* WHAT YOU HAVE TO DO *
Keeping pictures out of the copy, restate each record word for word.

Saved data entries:
===============

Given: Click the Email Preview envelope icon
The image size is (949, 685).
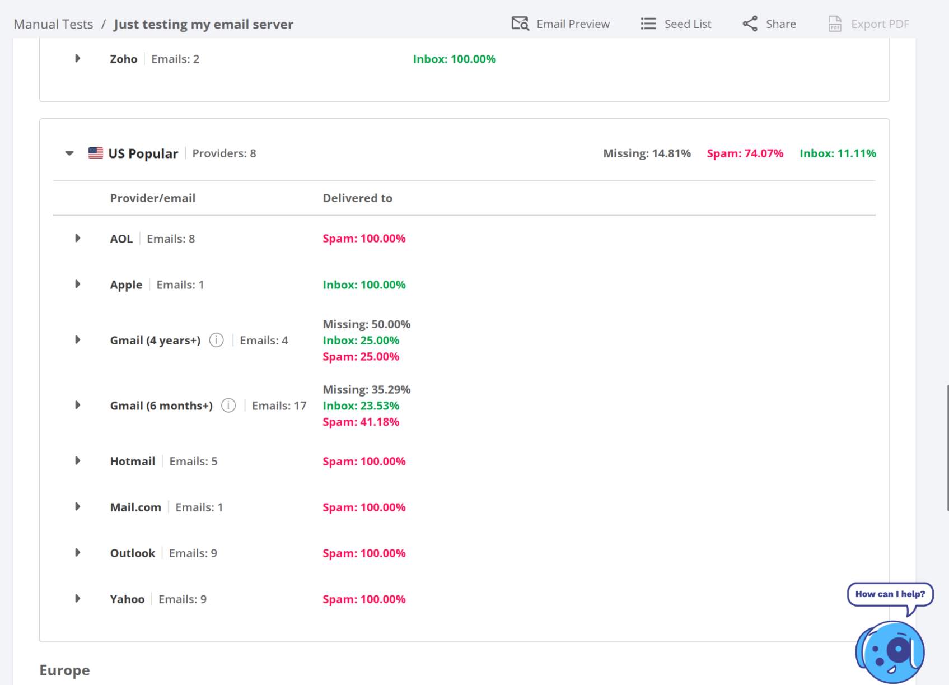Looking at the screenshot, I should pos(520,24).
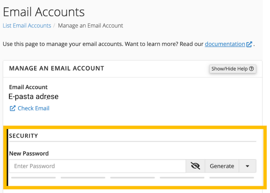Click the Email Accounts page title
This screenshot has width=270, height=193.
pos(44,12)
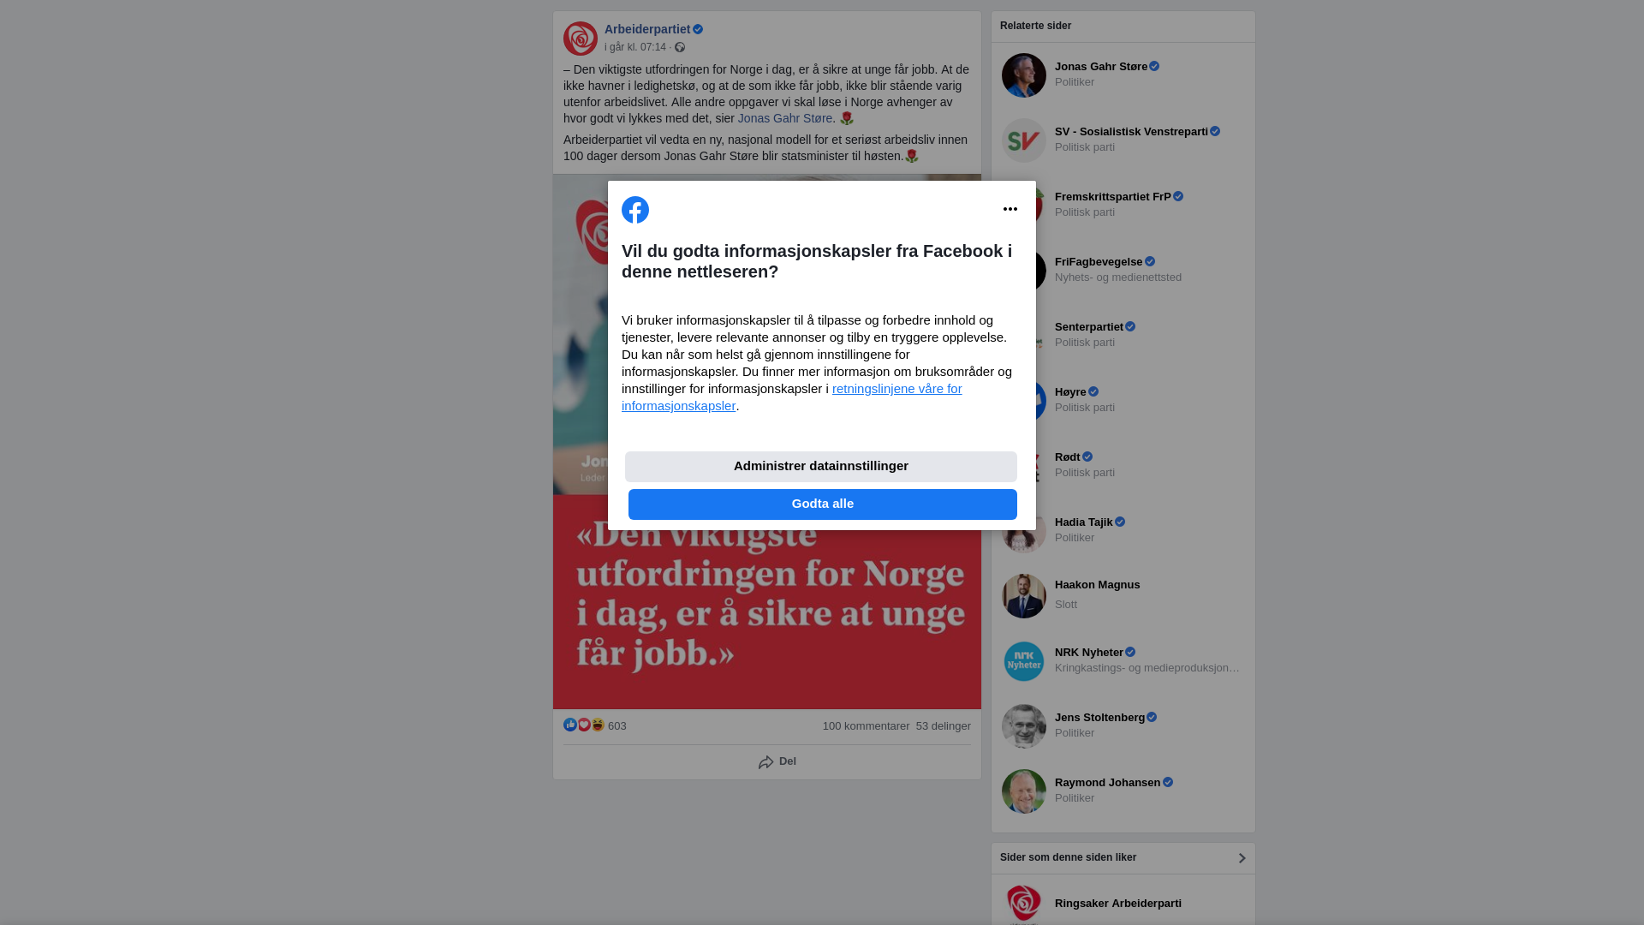Click 'Godta alle' button
This screenshot has height=925, width=1644.
[x=823, y=504]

===============

* ANSWER TO THIS TASK *
Given: Click the Email Preview envelope icon
The image size is (949, 685).
Looking at the screenshot, I should pos(520,24).
Click the Email Accounts page title
This screenshot has width=270, height=193.
pos(44,12)
Click 'Godta alle' button
This screenshot has height=925, width=1644.
[x=823, y=504]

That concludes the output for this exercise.